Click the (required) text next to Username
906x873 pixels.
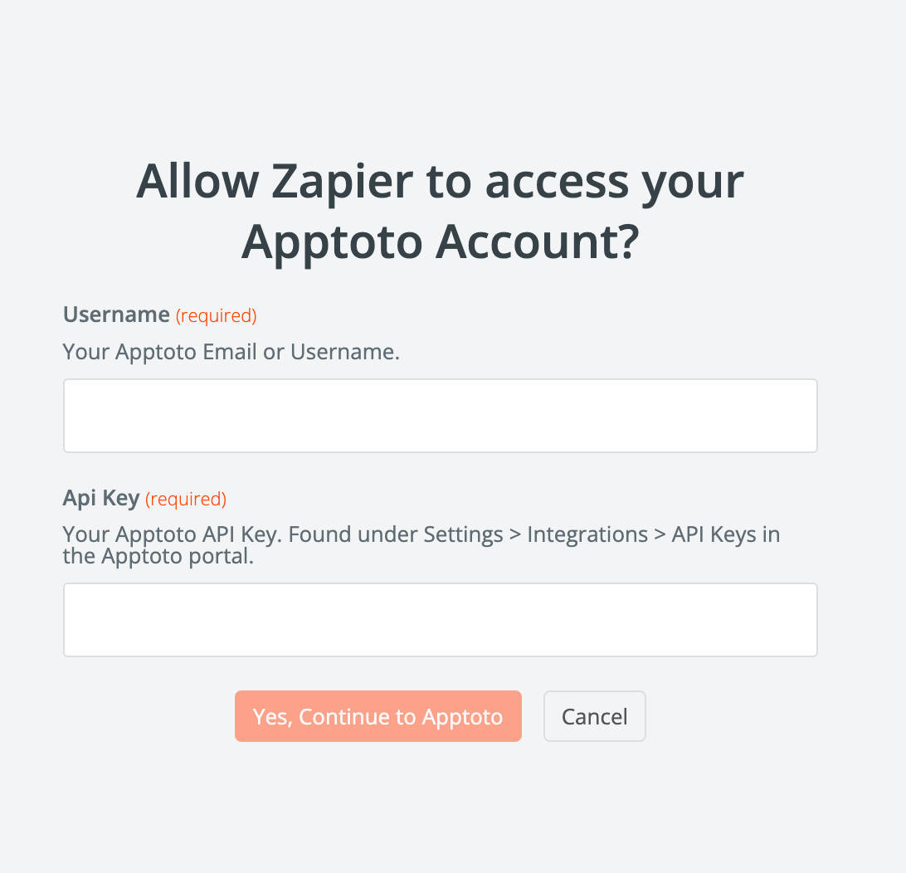216,316
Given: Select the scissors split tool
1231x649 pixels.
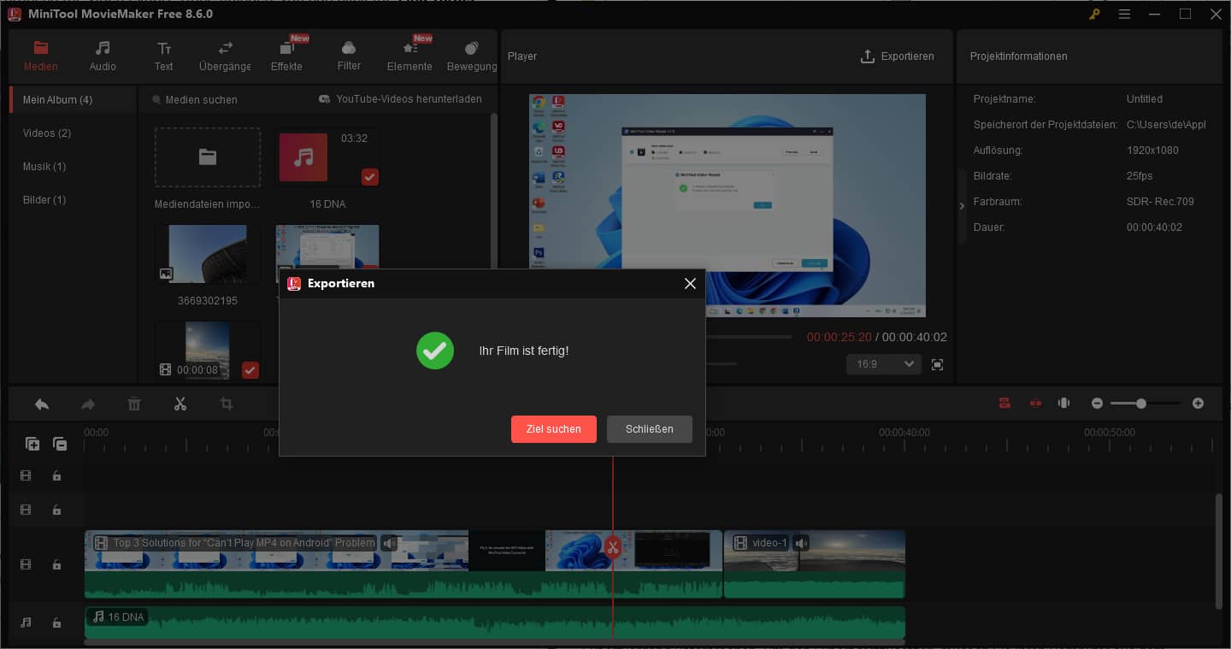Looking at the screenshot, I should point(180,403).
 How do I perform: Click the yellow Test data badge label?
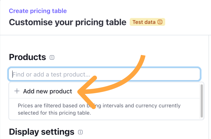(145, 22)
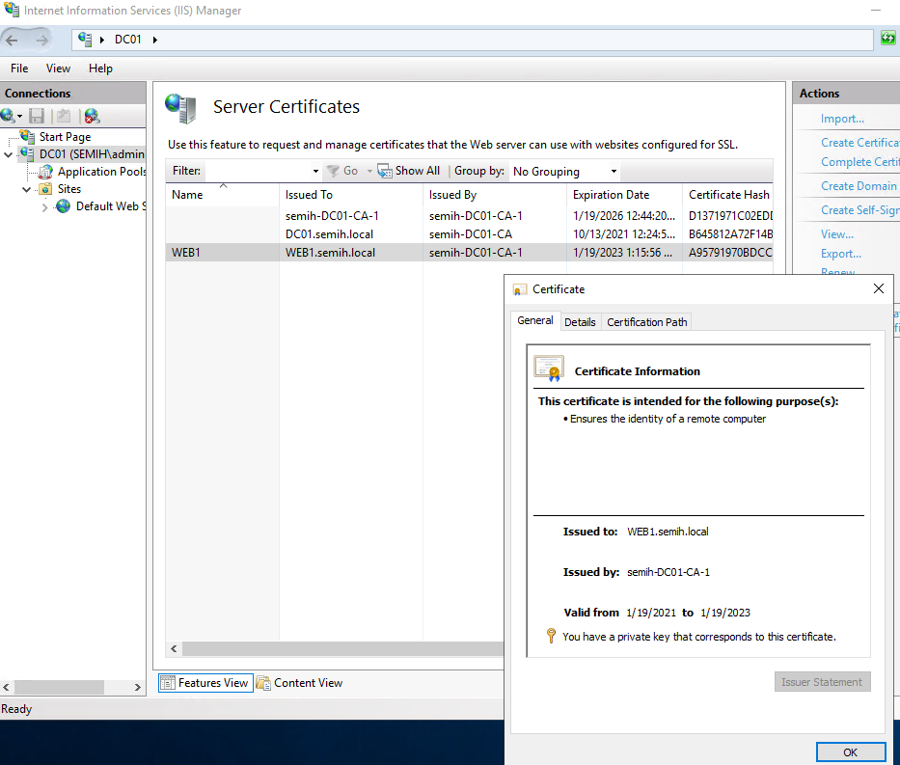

▶ _WHAT IS REQUIRED_:
Output all entries unchanged; skip the pictures.

▶ _ANSWER FOR THIS EXERCISE_:
Click the (required) text next to Username
906x873 pixels.
216,316
Given: Select the scissors split tool
1231x649 pixels.
Looking at the screenshot, I should point(180,403).
 How do I perform: Click the yellow Test data badge label?
(145, 22)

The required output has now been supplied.